▶ [Directions for this task]: Copy the items verbatim, beginning at the line that contains "You are a computer-use" and stopping after the line that contains "Looking at the screenshot, I should (730, 58).". Leave the pictures out of your copy.

▶ [Recorded data]:
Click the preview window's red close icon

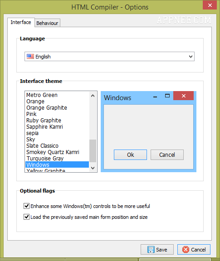pos(184,96)
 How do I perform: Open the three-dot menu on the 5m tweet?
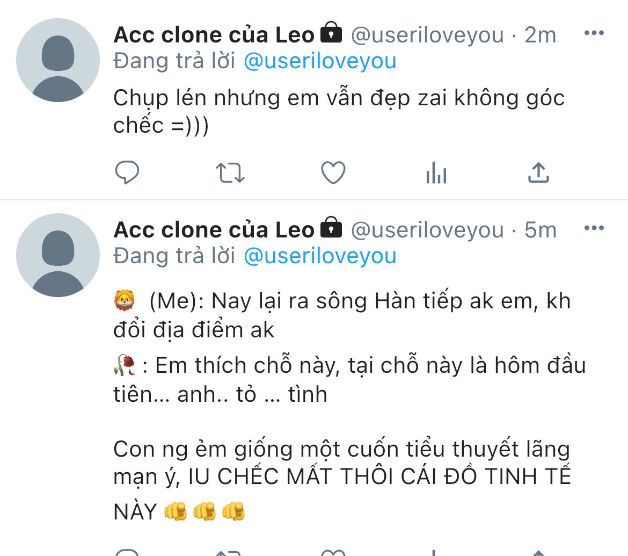coord(594,228)
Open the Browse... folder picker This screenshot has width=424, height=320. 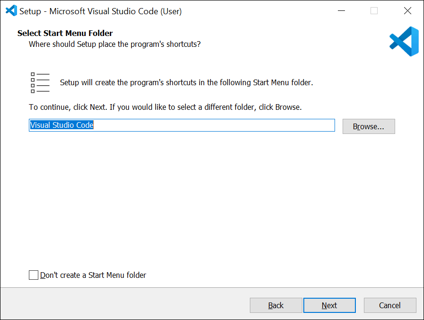tap(369, 126)
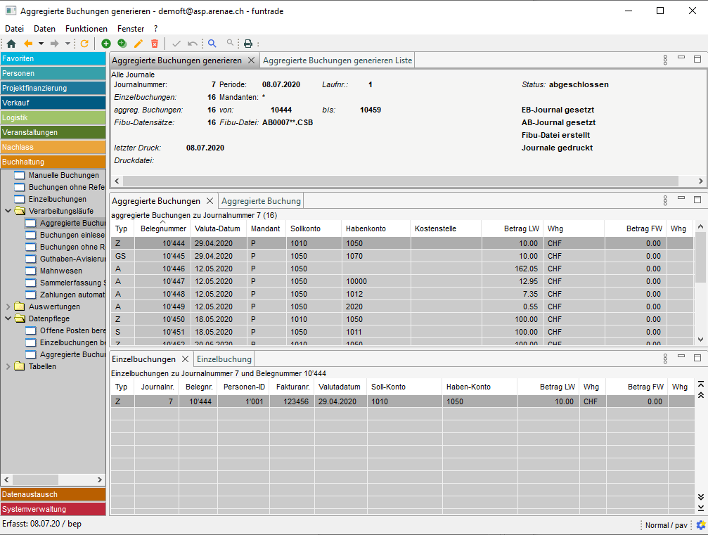Open settings gear in status bar

coord(700,525)
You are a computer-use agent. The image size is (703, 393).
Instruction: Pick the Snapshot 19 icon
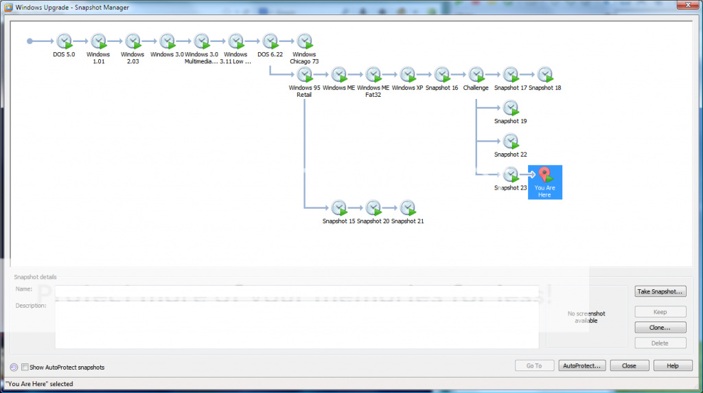(x=510, y=108)
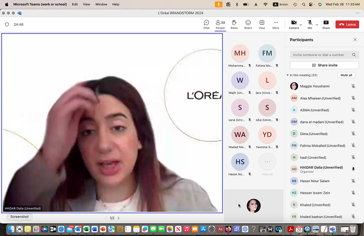Toggle mute for Maggie Houshaimi

click(353, 86)
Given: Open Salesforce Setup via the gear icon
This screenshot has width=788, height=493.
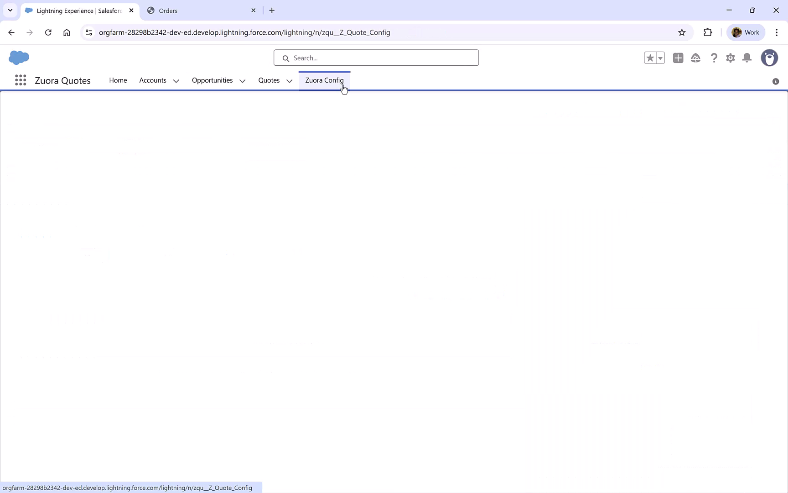Looking at the screenshot, I should (730, 58).
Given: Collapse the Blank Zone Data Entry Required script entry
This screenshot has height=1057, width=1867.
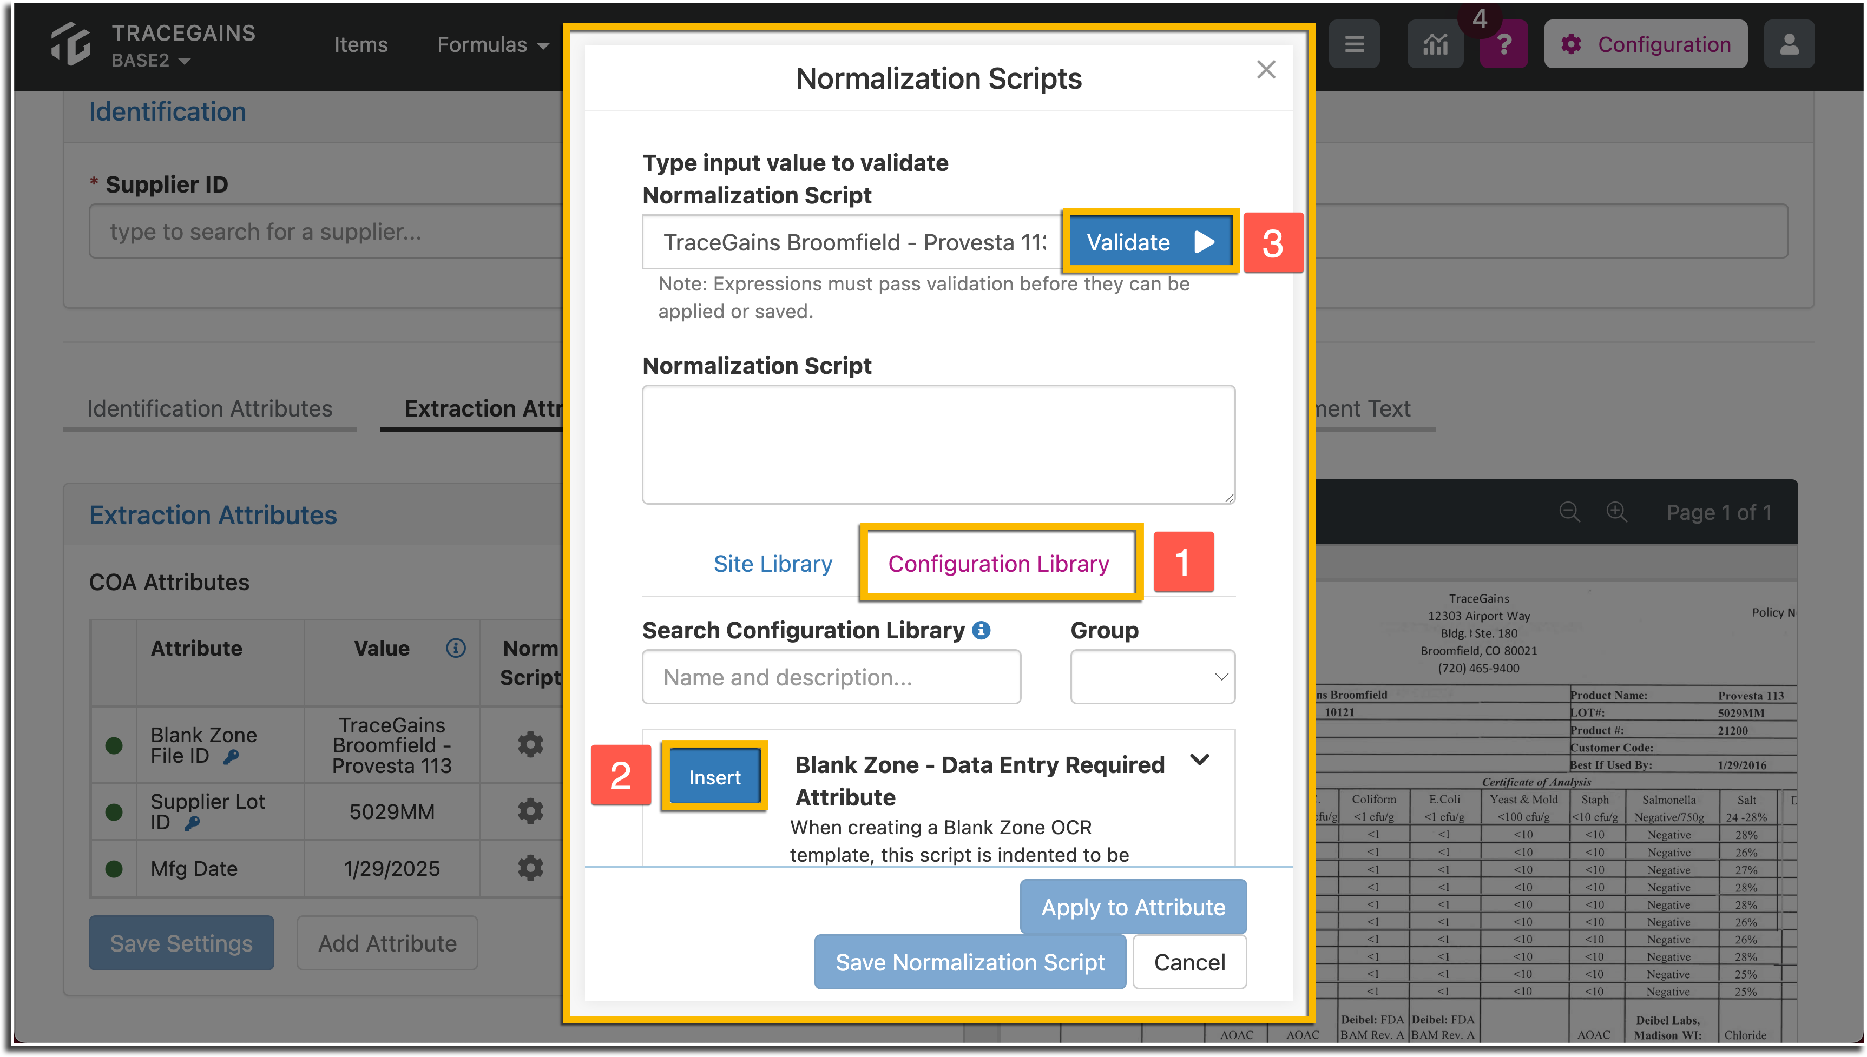Looking at the screenshot, I should click(x=1199, y=760).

▶ [Final result]:
You are a computer-use agent. The image size is (703, 393).
Instruction: Pick the Snapshot 19 icon
(x=510, y=108)
Toggle mute for Maggie Houshaimi

click(353, 86)
Given: Open Salesforce Setup via the gear icon
This screenshot has width=788, height=493.
Looking at the screenshot, I should (730, 58).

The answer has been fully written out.